(The Root) — When Mitt Romney began ramping up his education agenda last month, it appeared that he was positioning the issue of failing schools — which he billed "the civil rights issue of our era" — as one for making inroads with African-American and Latino voters.
In the same week, Romney delivered an education-policy speech to the Latino Coalition in which he vowed to give every low-income family a chance to attend the school of their choice, visited a charter school in a black West Philadelphia neighborhood to highlight his reform agenda and named Rod Paige, an African-American former secretary of education, as his campaign's special adviser on education.
Yet Paige downplays the idea that Romney had any particular PR goal in mind when visiting, say, inner-city Philadelphia. "I don't think that Gov. Romney would be pigeonholing any particular ethnic community. He wants to promote school choice in general where there's basic need," Paige told The Root.
"And he knows that many of the children who have greater needs attend schools that are populated primarily by low-income students and, in many cases, students who are African American, Hispanic and from other minority groups. He's going to be broad enough to tend to all of these needs, which will require additional exposure in schools like that."
Paige continued, though, that Romney's advocacy of school choice, especially through the expansion of charter schools, is a policy that would stand to benefit chiefly communities of color. Bolstering support for charter schools, he noted, is one policy that the Obama administration and the Romney team actually have in common. It's also a point of contention for opponents who emphasize research showing that most charter schools perform the same as, or worse than, traditional public schools.

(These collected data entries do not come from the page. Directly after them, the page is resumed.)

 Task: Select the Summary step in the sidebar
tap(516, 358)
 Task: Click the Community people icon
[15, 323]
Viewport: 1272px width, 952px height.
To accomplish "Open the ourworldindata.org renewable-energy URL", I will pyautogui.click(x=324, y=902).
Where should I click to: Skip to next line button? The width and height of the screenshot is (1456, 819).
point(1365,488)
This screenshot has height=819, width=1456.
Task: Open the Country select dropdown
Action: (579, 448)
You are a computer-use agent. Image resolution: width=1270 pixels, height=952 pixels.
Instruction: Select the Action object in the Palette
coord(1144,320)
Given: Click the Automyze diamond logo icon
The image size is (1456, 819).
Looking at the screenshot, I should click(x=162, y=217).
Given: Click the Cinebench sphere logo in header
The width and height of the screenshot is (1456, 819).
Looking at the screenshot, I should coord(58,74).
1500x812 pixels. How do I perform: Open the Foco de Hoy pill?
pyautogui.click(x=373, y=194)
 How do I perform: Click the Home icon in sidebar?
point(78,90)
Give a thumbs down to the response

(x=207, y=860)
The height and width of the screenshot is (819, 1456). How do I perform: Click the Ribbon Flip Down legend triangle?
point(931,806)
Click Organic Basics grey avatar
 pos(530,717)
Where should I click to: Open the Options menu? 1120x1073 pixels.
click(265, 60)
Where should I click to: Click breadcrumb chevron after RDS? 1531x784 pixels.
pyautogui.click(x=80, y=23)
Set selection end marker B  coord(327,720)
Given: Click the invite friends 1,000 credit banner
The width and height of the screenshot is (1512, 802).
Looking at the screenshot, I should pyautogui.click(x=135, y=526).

"We don't think there's any one silver bullet that is a solution. It is a very complex undertaking, but we think that charters are a major part of the solution because they provide parents choice," said Paige, pointing out that parents of means are afforded options.
"There are millions of parents out there who don't have the financial means to make those kinds of choices, but who care just as much about their children as affluent people do. Social justice requires that we provide poor parents the same opportunities that any other parent should have."
As for studies that point to underperforming charter schools — a 2009 Stanford University study, for example, found that academic growth in 37 percent of charter schools is significantly worse than in traditional public schools — Paige counters that he is not suggesting that all charters are superior.
"Charter schools that are not cutting the mustard should no longer be schools — and by the way, that's a factor that public schools don't have," he said. "You can't walk away from a public school that you don't feel is benefiting your child. That's why charters are a strong part of the solution."
Cynthia Gordy is The Root's senior political correspondent.